Nâzım 1957'de Almanya'da yaptığı bir röportajda, "Partili edebiyattan ne anlıyorsunuz" sorusuna şöyle yanıt veriyor, "Ben bunu tam da Lenin gibi anlıyorum. Parti bana bir şeyler verir, ben de Parti'ye bir şeyler veririm. Bu karşılıklı bir ilişkidir." Yani, Nâzım'ın partisiyle kurduğu ilişki, partisine bağlı olma biçimi ve kendi üretimlerinin partisinin programına bağlı ve ondan beslenen bir yanı var. Nâzım bize bunu söylüyor. Ama bir inatla "Hayır, sen öyle değilsin Nâzım. Sen partili şair, partizan şair değilsin. Bu iyi bir şey değildir" diyerek Nâzım'ı partili kimliğinden ayırmaya çalışıyoruz.

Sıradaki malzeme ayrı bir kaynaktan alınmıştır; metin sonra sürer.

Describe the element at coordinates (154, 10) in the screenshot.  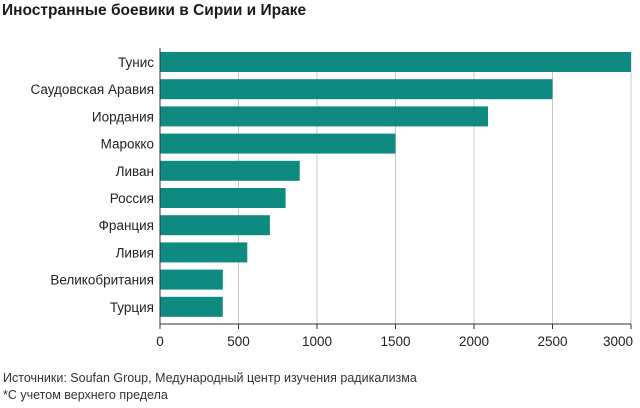
I see `chart-title: Иностранные боевики в Сирии и Ираке` at that location.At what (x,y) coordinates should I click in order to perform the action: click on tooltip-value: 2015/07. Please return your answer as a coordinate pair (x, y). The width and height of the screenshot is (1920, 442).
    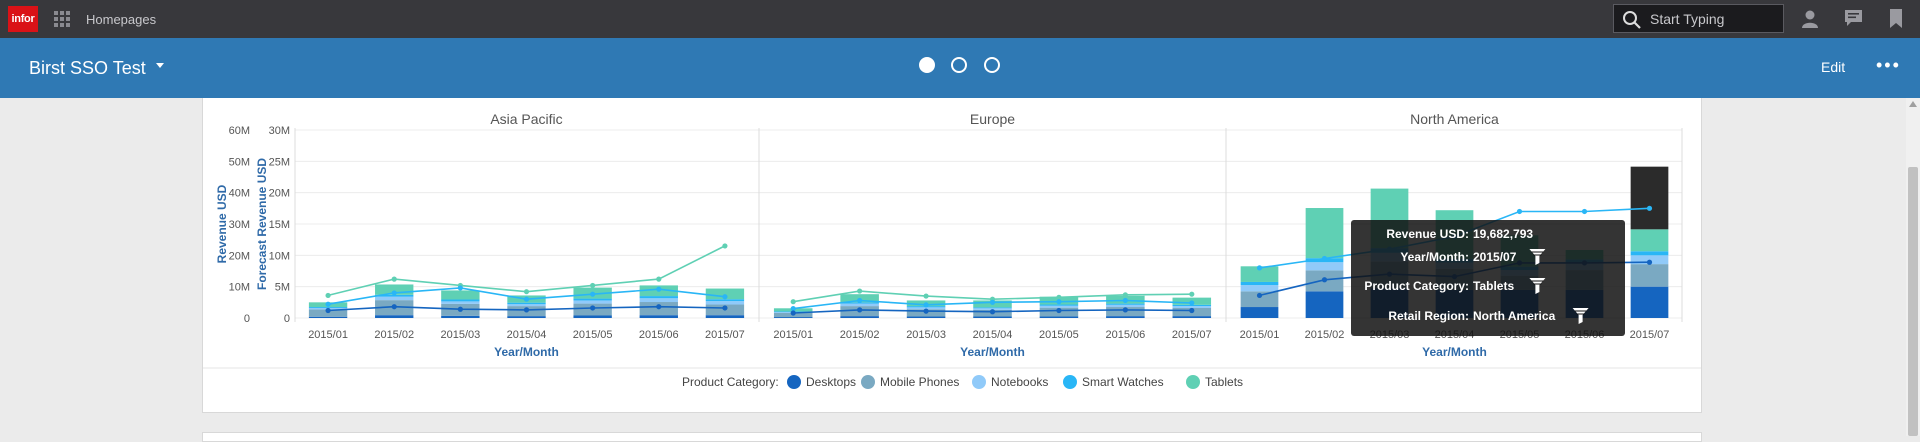
    Looking at the image, I should click on (1495, 257). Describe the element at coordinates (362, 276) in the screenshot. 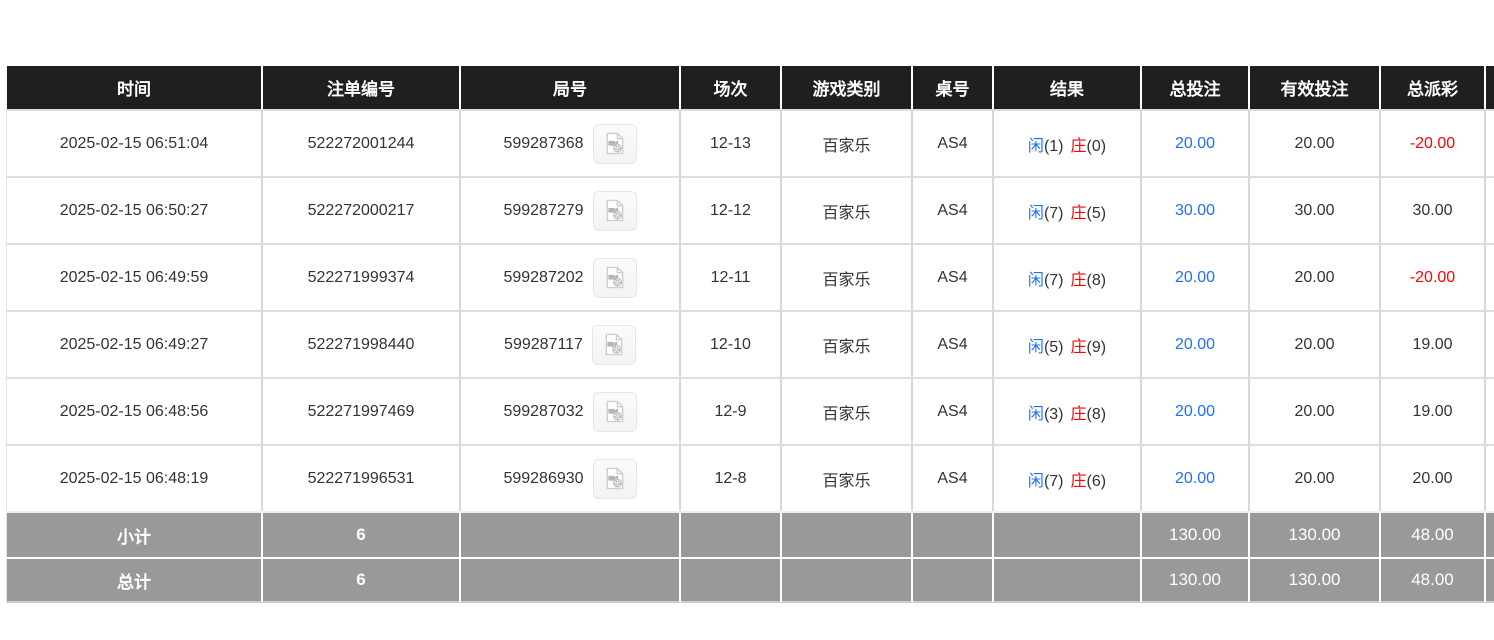

I see `bet-id-cell: 522271999374` at that location.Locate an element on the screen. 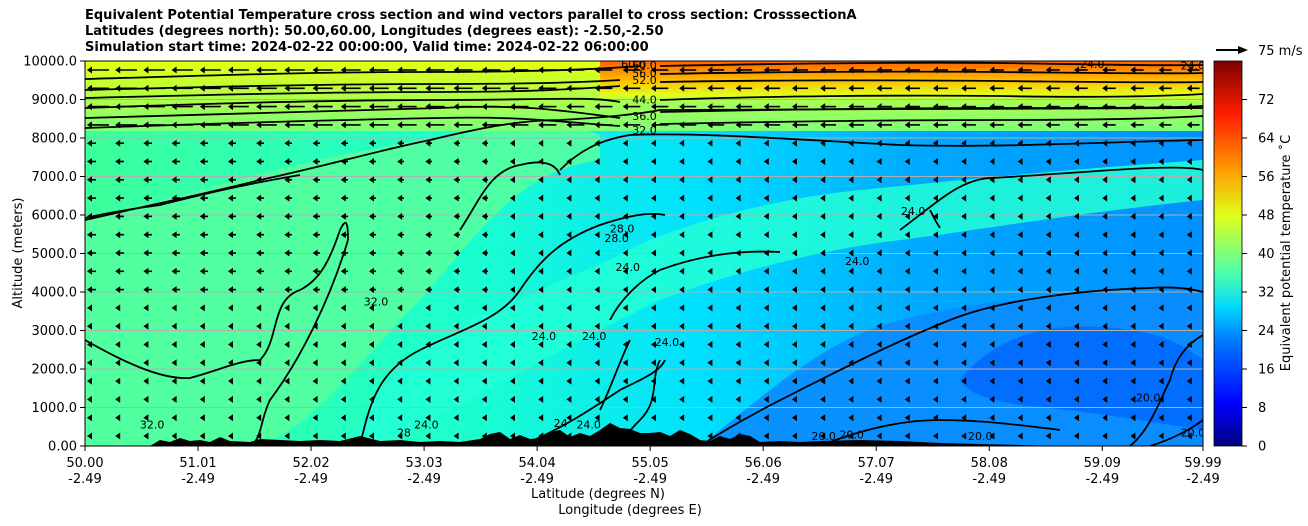 The width and height of the screenshot is (1308, 526). colorbar-label: Equivalent potential temperature ˚C is located at coordinates (1286, 253).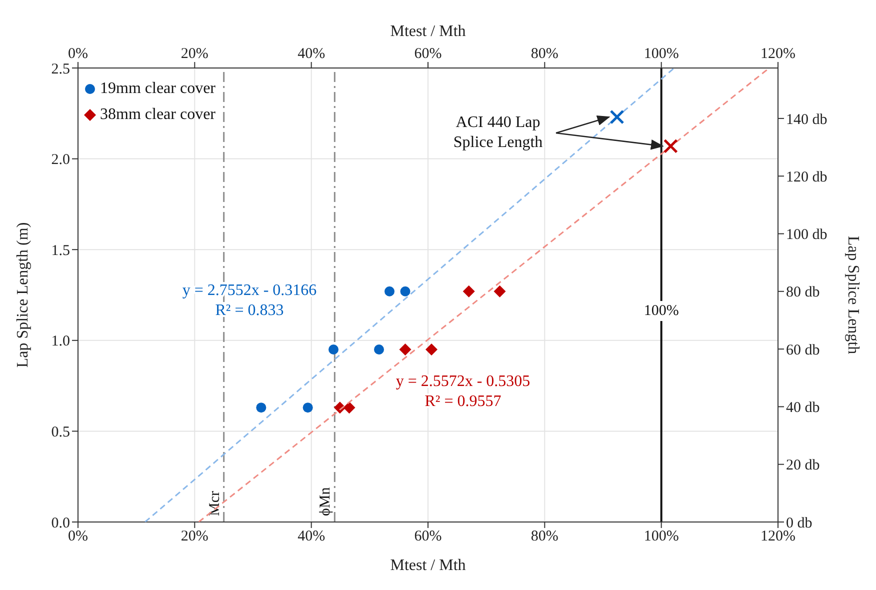 This screenshot has height=590, width=876. Describe the element at coordinates (662, 54) in the screenshot. I see `x-tick-label: 100%` at that location.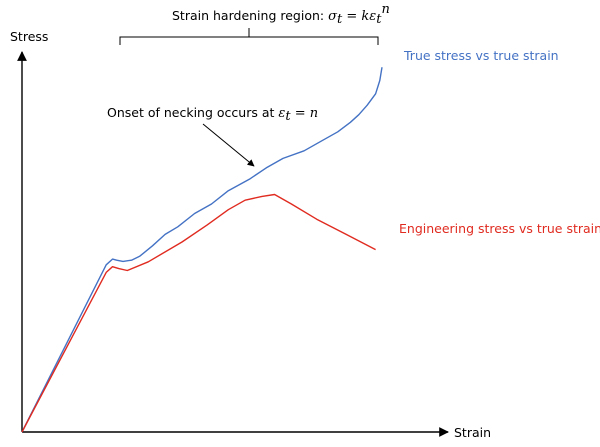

Eğer bugün Nâzım Hikmet'i hem edebiyatçı olarak hem birey olarak tanımlayacaksak, önce Nâzım'ın partili sanatçı kimliğinin kapısını açmamız gerekiyor. Benim kitapta asıl derdim buydu, bu yüzden kitapta bunu öne çıkarttım. Fakat tabi Nâzım sadece partili bir sanatçı değildir. Nâzım; bütün sanat alanlarında üretim yapan, barışı, demokrasiyi, özgürlüğü, partili sanatçı kimliğinin vermiş olduğu perspektif ile yorumlayan ve buna göre hareket eden bir eylem adamıdır. Böyle bir rahatsızlığım vardı, Nâzım ile ilgili.

'Nâzım'ın şiirleri sosyalizmi görünür kılıyor'

Sizce Nâzım Hikmet'in günümüzdeki önemi nedir?

Biz de aslında buradan yola çıkarak, bunu güncelleyerek Nâzım üzerinden partili sanatçı tartışması yapabiliriz. Parti ve sanatçı ilişkisini yeniden tanımlayabilir,  yeniden sanat ve parti ilişkisi kurabiliriz. Peki bu neden bu kadar önemli?

Nâzım Hikmet aslında sadece şiirler üzerinden hayatımızı kurmuyor. Biz süreci örgütlerken, bize bir yöntem de öğretiyor. Bugüne kadar "ben" ve "kolektivizm" kavramlarının birbirine yabancılaştırılmasına, uzaklaştırılmasına dair tartışmayı yeniden açmak lazım.

Çünkü, bakın Nâzım'ın ölümünden bu yana 59 yıl geçmiş ve Nâzım 59 yıldır bir hayalet gibi geziyor bu ülkenin üzerinde. Çünkü Nâzım'ın şiirleri sosyalizmi görünür kılıyor, Nâzım'ın şiirleri düşmanı görünür kılıyor. Elini kolunu tersten göstererek, ağzının kenarıyla sosyalizm demiyor, onu bizim için yaşamaya değer bir görüntü olarak hayatımıza sunuyor.

Nâzım bu nedenle burjuvazi açısından tehlikeli, çünkü onlar sosyalizmin bir düş olduğunu söylerken, Nâzım ısrarla sosyalizmin gelecek olduğunu söylüyor.